Muore in carcere boss: era detenuto al 41bis (NOME)
Il capomafia si è spento a Opera a Milano La Procura dispone l'autopsia per accertare le cause del decesso
Si chiude un’epoca per Cosa Nostra. Nel pomeriggio di oggi, all'interno del carcere di Opera a Milano, è deceduto Nitto Santapaola, lo storico capofamiglia di Catania. Il boss, che aveva 87 anni, era ristretto in regime di carcere duro (41bis), lo stesso che per decenni ha segnato la sua lunga detenzione iniziata dopo l'arresto nel 1993. La Procura di Milano ha già disposto l’esame autoptico sulla salma per fugare ogni dubbio sulle cause del decesso, sebbene le sue condizioni di salute fossero monitorate da tempo.
Benedetto Santapaola, per tutti "Nitto", è stato molto più di un boss locale. È stato l'architetto del potere mafioso nella Sicilia orientale, colui che ha trasformato il clan Santapaola-Ercolano in una macchina da guerra e d’affari capace di dominare la provincia etnea dagli anni Settanta a oggi. A differenza dell'ala stragista dei corleonesi, Santapaola fu spesso descritto come un "boss manager", capace di infiltrare l'economia legale, gli appalti e la politica, pur mantenendo una ferocia spietata quando necessario.
La sua ascesa definitiva coincise con la seconda guerra di mafia degli anni Ottanta. Schierandosi con Totò Riina, Santapaola garantì ai corleonesi il controllo della parte orientale dell'isola. Un patto di sangue che lo portò a essere condannato come uno dei mandanti dei delitti più atroci della storia repubblicana, tra cui la strage di Capaci del maggio 1992, in cui persero la vita il giudice Giovanni Falcone, la moglie Francesca Morvillo e gli agenti della scorta.

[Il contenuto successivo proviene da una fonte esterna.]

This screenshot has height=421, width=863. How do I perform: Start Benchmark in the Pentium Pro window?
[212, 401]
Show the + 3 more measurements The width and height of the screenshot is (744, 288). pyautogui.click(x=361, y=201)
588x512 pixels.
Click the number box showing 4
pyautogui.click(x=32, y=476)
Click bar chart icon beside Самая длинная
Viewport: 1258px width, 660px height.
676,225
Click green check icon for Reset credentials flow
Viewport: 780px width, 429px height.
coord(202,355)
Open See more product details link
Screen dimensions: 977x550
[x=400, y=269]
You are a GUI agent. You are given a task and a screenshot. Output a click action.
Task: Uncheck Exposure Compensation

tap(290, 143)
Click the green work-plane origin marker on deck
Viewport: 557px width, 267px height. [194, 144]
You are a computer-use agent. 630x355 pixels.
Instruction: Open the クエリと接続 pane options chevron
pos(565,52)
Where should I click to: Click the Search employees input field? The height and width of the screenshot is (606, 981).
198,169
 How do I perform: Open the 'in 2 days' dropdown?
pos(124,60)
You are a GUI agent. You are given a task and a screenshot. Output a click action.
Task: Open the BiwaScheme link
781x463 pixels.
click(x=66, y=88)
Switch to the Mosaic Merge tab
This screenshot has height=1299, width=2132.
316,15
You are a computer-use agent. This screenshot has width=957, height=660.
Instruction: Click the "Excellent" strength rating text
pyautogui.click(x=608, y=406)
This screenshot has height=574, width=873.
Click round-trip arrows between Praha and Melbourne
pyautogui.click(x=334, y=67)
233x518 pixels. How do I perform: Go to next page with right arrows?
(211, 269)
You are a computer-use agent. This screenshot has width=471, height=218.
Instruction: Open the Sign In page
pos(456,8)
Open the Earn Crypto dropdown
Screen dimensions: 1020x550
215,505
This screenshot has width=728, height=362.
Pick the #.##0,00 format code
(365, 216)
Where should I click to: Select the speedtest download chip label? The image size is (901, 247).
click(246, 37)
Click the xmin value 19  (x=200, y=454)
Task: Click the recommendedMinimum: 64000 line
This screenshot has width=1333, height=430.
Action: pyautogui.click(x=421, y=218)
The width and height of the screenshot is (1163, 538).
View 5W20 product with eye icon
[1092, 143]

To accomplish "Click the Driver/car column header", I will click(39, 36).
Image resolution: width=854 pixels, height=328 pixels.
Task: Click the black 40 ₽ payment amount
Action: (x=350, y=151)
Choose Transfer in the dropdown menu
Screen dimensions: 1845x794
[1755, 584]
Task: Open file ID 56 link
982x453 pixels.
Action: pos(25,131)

Dopo una lunga caccia all'uomo, la fuga di Santapaola terminò nel 1993, in un casolare nelle campagne di Mazzarrone. Da quel momento non ha più lasciato il carcere. Nonostante i tentativi dei suoi legali di ottenere un differimento della pena per motivi di salute — l'ultimo dei quali respinto nel 2020 durante l'emergenza Covid — i giudici avevano sempre ritenuto che le sue condizioni fossero compatibili con la detenzione al 41bis, sottolineando come l'isolamento lo proteggesse paradossalmente da rischi esterni.